Tuesday, September 9, 2014

Plight of the Introvert: Introverted and Inferior(?)

American culture can not handle an introvert. It is far too often I have heard the word “anti-social” flung around when someone would rather stay home than do too much outside the house. I myself have been subject to a number of “concerned” people that have worried about me when I never wanted to go to parties or withdrew after doing too much socially. It was (and to a lesser degree, still is) quite common for me to not want to go out. I lock myself in my room quite frequently, writing, reading, studying, playing video games, working on various projects, doing puzzles, and just generally occupying myself. But this isn't seen as “normal,” or how a person “should” be, and it's clear by the way people treat it that it is misunderstood. I can't tell you how many times I have had someone say, directly to me, some variation of the following:
“You can work on that.”
“You can learn to overcome it.”
“That can be fixed.”
That can be fixed. Like I'm broken. Like being an introvert is being an incomplete human, and I have to work at becoming a “whole” extrovert.

That hurts like hell.

The truth is, this is an integral part of who I am. It's part of my personality, but even deeper, it's part of how I function. Introverts in general process things differently than extroverts. We're wired in such a way that actually requires seclusion in a manner that extroverts often can't grasp. And more than just the way we think, it's actually brain chemistry, so try as we might, it's not something we will ever “learn to overcome.”

The thing of it is, it's not as if extroverts are dominant and introverts make up a small portion of society; from what I have read, introversion is just as common as extroversion. But we worship extroverts, making them an ideal, thus making extroversion ideal. The celebrities, the athletes, the rock stars, the people who are always the center of attention and love it. We admire these people and raise them up as some sort of image of perfection, completely overlooking the positive traits others have that prevent them from the spotlight.

Introverts in general are more inclined toward academic pursuits than extroverts. This isn't because they are smarter (although I have read that the people that have been classified as geniuses have been disproportionately introverts), but because they think differently (something I will go into more in a later post, probably my next one). Many of the greatest writers have been introverts. Einstein was an introvert. So was Mozart.
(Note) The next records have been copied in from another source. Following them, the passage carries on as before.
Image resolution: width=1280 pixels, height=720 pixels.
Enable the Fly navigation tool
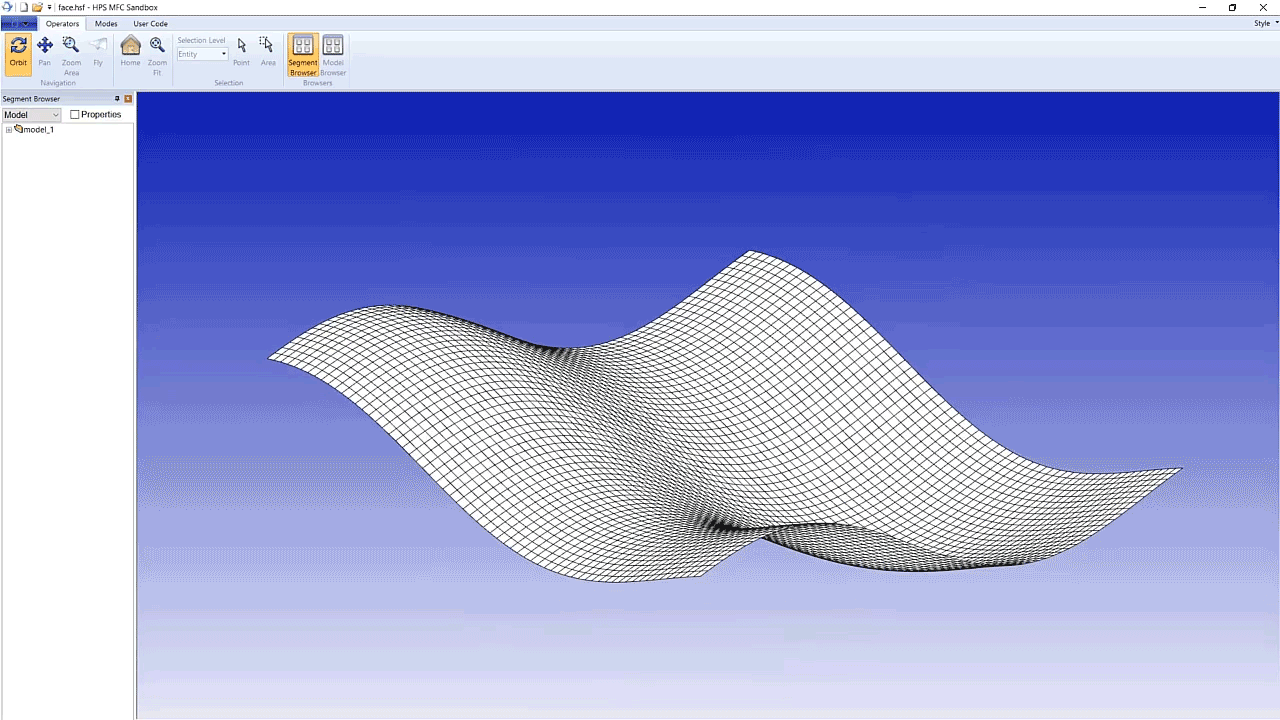click(98, 53)
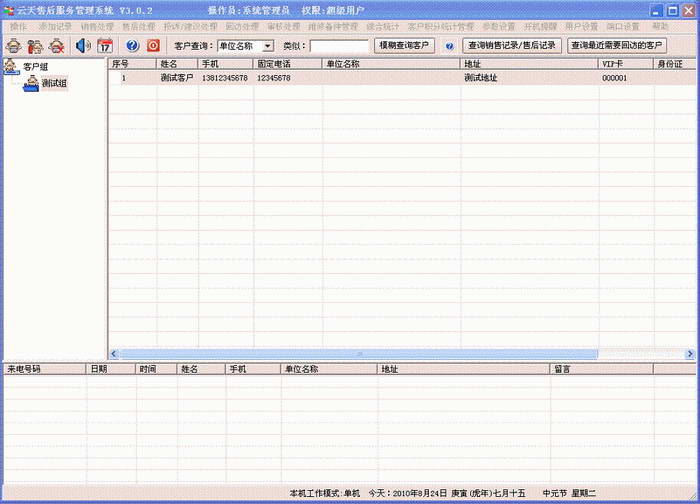Click the 模糊查询客户 button
700x504 pixels.
[405, 46]
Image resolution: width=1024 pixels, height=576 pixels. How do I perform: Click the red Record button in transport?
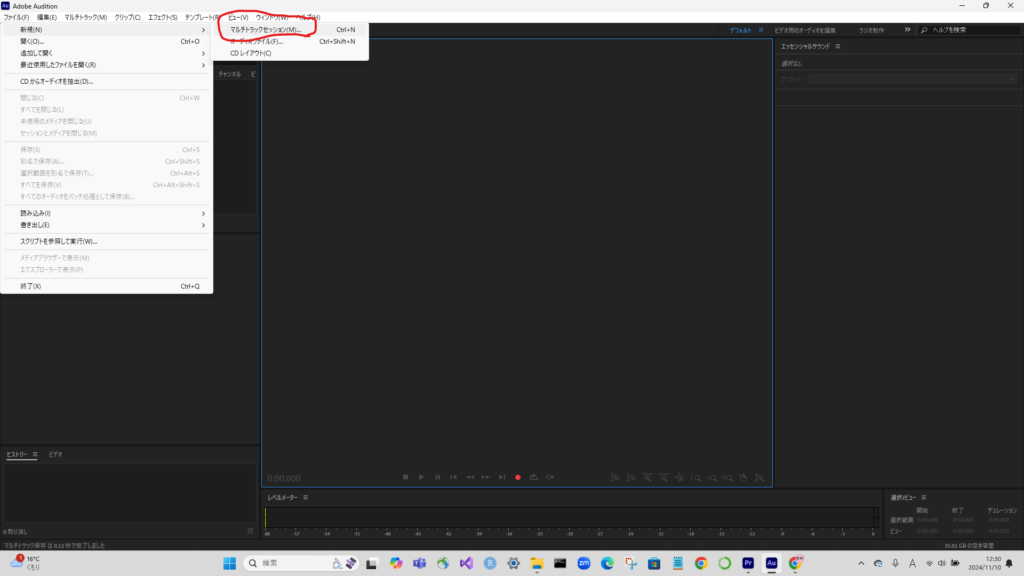(518, 477)
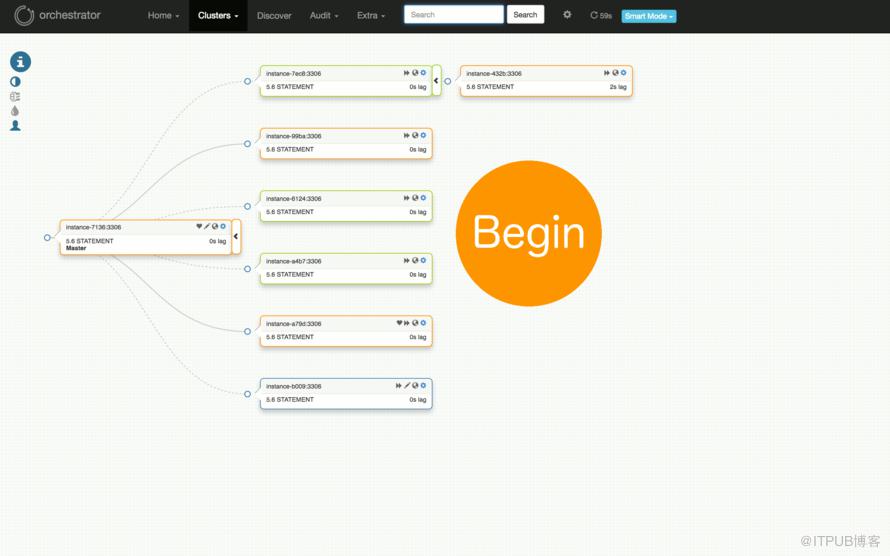Collapse instance-7ec8:3306 children chevron
This screenshot has height=556, width=890.
pos(436,81)
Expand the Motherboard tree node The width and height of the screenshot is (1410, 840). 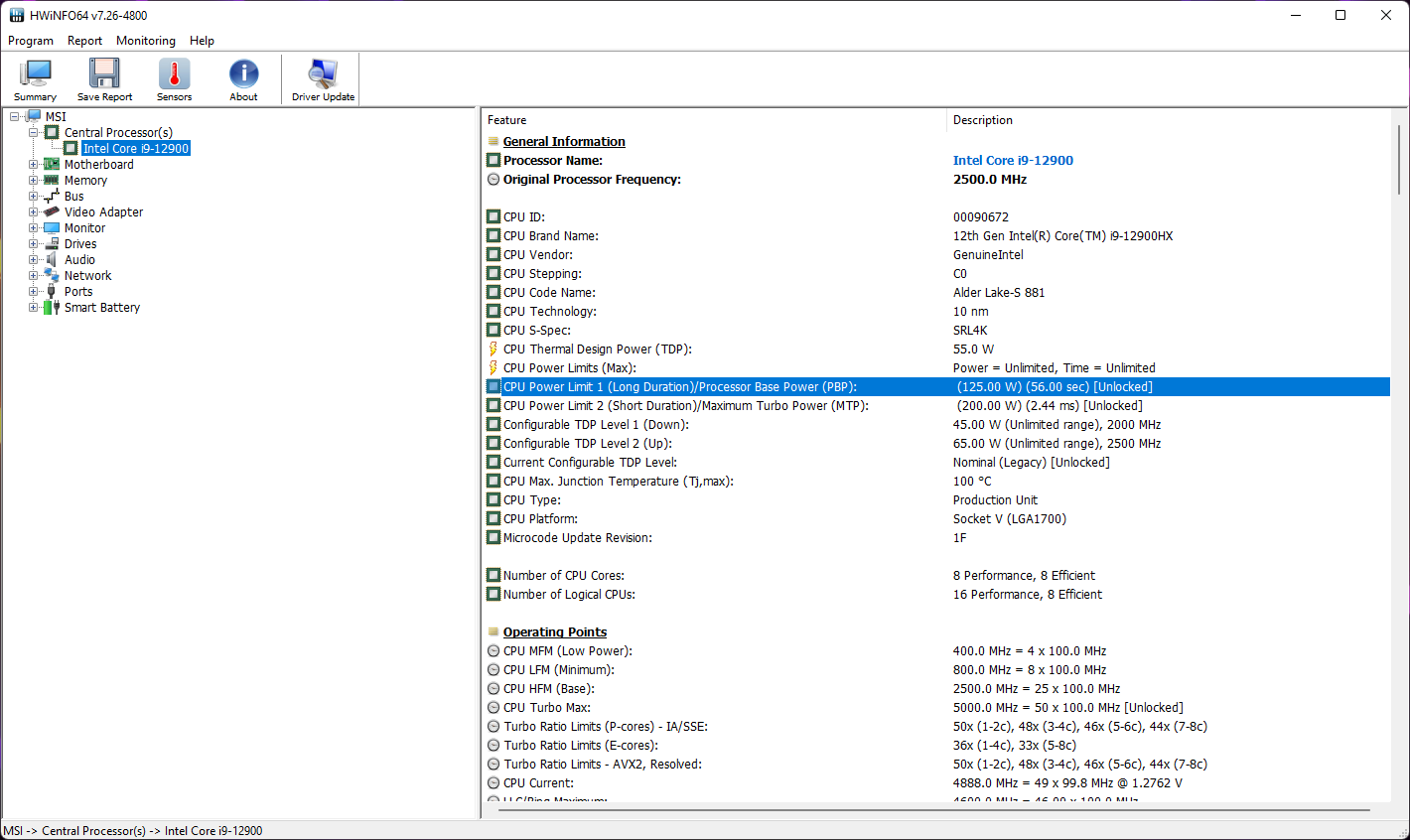pyautogui.click(x=34, y=165)
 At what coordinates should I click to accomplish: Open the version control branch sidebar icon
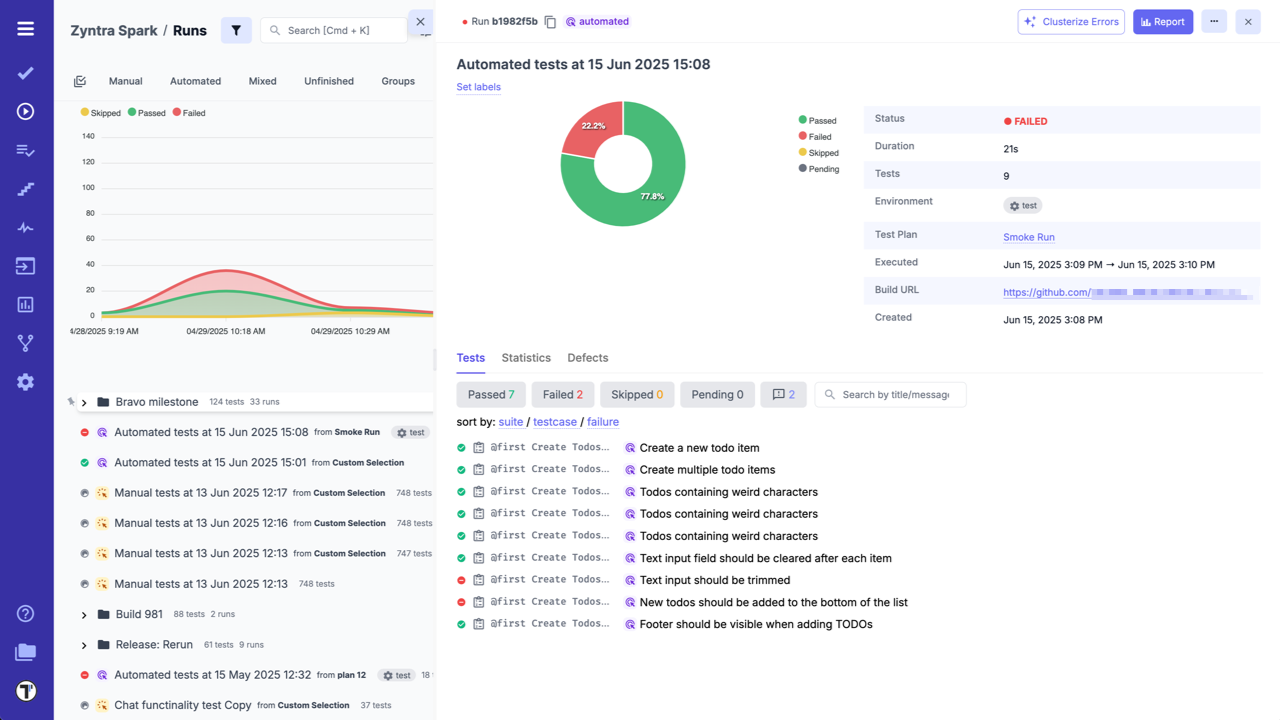click(x=25, y=342)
These are people who spent inordinate amounts of time alone, holed up in their work spaces in seclusion, and we hail them as legends, yet shun the practices that made them such.

I think there are two main problems:

First, as I mentioned, we see successful people in the spotlight and idolize them, which inadvertently leads us to shunning that which isn't like them. Our society does not praise authors the way they do other celebrities (why aren't Stephen and Tabitha King known as the power writing couple Stevitha?). America does not laud mathematical and computer programming skills the way they do guitar prowess and singing (imagine how different our society would be if we did!). As long as the extroverted are the ones who get the majority of the attention– and they love the attention the way the introverted often do not, so I fear this will always be the case– then I feel extroversion will always be elevated as superior, or at least somehow preferable.

Second, the extroverts are louder. I do not mean that as an insult, but as a simple matter of fact. While the extrovert is more prone to speaking, the introvert is more inclined to listen, or at the least less inclined to talk as much. So as a whole, the extroverts say more, talk more, and thus are heard more, in a sense leaving the introverts in the dust. The internet has been changing this dynamic in a way nothing else could (for example, see this very blog), but away from technology, in a more direct setting, still the extroverts appear dominant. And why do the introverts get pushed aside? Because we do not interrupt as much, because we are less insistent, because we do not care to contribute to the incessant din that bombards us at every turn. By our very nature, introverts are less seen and less heard, and thus become relegated to some sort of inferior state of being by sheer virtue of being drowned out.


I do not know that any of this will ever be “fixed,” as it were, but I do think there can be significant improvement. At the very least, I think it would go a long way toward better understanding (and less hurt feelings) if everyone was made aware the differences between introverts and extroverts, and it was made known that both are equally natural, neither being in any way superior or preferable to the other.